(Beginning of Supplied entries)

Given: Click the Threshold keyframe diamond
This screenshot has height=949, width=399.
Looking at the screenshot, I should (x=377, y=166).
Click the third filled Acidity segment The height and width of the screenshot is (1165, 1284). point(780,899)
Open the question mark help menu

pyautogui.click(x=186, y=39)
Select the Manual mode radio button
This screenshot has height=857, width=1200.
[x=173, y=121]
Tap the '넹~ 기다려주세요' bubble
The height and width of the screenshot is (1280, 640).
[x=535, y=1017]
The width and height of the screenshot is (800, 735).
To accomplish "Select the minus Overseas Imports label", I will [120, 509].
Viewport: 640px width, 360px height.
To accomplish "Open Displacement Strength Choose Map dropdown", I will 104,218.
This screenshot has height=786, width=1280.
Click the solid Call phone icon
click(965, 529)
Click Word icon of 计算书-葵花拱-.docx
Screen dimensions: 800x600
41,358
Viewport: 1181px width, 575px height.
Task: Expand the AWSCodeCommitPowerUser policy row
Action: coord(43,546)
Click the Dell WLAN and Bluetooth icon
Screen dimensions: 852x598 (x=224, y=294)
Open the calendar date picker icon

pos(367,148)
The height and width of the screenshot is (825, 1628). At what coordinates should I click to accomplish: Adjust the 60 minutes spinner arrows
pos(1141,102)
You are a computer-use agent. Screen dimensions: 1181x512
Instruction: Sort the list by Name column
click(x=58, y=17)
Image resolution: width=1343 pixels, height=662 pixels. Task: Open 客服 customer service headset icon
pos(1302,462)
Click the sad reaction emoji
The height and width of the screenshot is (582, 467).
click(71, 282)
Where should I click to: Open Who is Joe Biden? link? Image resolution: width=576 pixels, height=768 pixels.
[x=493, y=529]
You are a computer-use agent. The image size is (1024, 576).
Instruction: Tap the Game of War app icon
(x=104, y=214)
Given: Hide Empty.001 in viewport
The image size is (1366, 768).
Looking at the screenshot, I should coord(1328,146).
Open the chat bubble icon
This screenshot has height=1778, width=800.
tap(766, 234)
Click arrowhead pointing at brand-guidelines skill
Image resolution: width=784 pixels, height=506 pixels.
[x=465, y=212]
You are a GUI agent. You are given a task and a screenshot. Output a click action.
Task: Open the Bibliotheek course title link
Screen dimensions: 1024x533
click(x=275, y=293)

(End of Supplied entries)

* _Work to be completed_
Exactly as written above, please repeat the entries.

* _Written solution_
Given: Click the Threshold keyframe diamond
This screenshot has height=949, width=399.
Looking at the screenshot, I should (x=377, y=166).
Click the third filled Acidity segment The height and width of the screenshot is (1165, 1284). point(780,899)
Open the question mark help menu

pyautogui.click(x=186, y=39)
Select the Manual mode radio button
This screenshot has height=857, width=1200.
[x=173, y=121]
Tap the '넹~ 기다려주세요' bubble
The height and width of the screenshot is (1280, 640).
[x=535, y=1017]
The width and height of the screenshot is (800, 735).
To accomplish "Select the minus Overseas Imports label", I will [120, 509].
Viewport: 640px width, 360px height.
To accomplish "Open Displacement Strength Choose Map dropdown", I will 104,218.
This screenshot has height=786, width=1280.
Click the solid Call phone icon
click(965, 529)
Click Word icon of 计算书-葵花拱-.docx
Screen dimensions: 800x600
41,358
Viewport: 1181px width, 575px height.
Task: Expand the AWSCodeCommitPowerUser policy row
Action: coord(43,546)
Click the Dell WLAN and Bluetooth icon
Screen dimensions: 852x598 (x=224, y=294)
Open the calendar date picker icon

pos(367,148)
The height and width of the screenshot is (825, 1628). At what coordinates should I click to accomplish: Adjust the 60 minutes spinner arrows
pos(1141,102)
You are a computer-use agent. Screen dimensions: 1181x512
Instruction: Sort the list by Name column
click(x=58, y=17)
Image resolution: width=1343 pixels, height=662 pixels. Task: Open 客服 customer service headset icon
pos(1302,462)
Click the sad reaction emoji
The height and width of the screenshot is (582, 467).
click(71, 282)
Where should I click to: Open Who is Joe Biden? link? Image resolution: width=576 pixels, height=768 pixels.
[x=493, y=529]
You are a computer-use agent. The image size is (1024, 576).
Instruction: Tap the Game of War app icon
(x=104, y=214)
Given: Hide Empty.001 in viewport
The image size is (1366, 768).
Looking at the screenshot, I should coord(1328,146).
Open the chat bubble icon
This screenshot has height=1778, width=800.
tap(766, 234)
Click arrowhead pointing at brand-guidelines skill
Image resolution: width=784 pixels, height=506 pixels.
[x=465, y=212]
You are a GUI agent. You are given a task and a screenshot. Output a click action.
Task: Open the Bibliotheek course title link
Screen dimensions: 1024x533
click(x=275, y=293)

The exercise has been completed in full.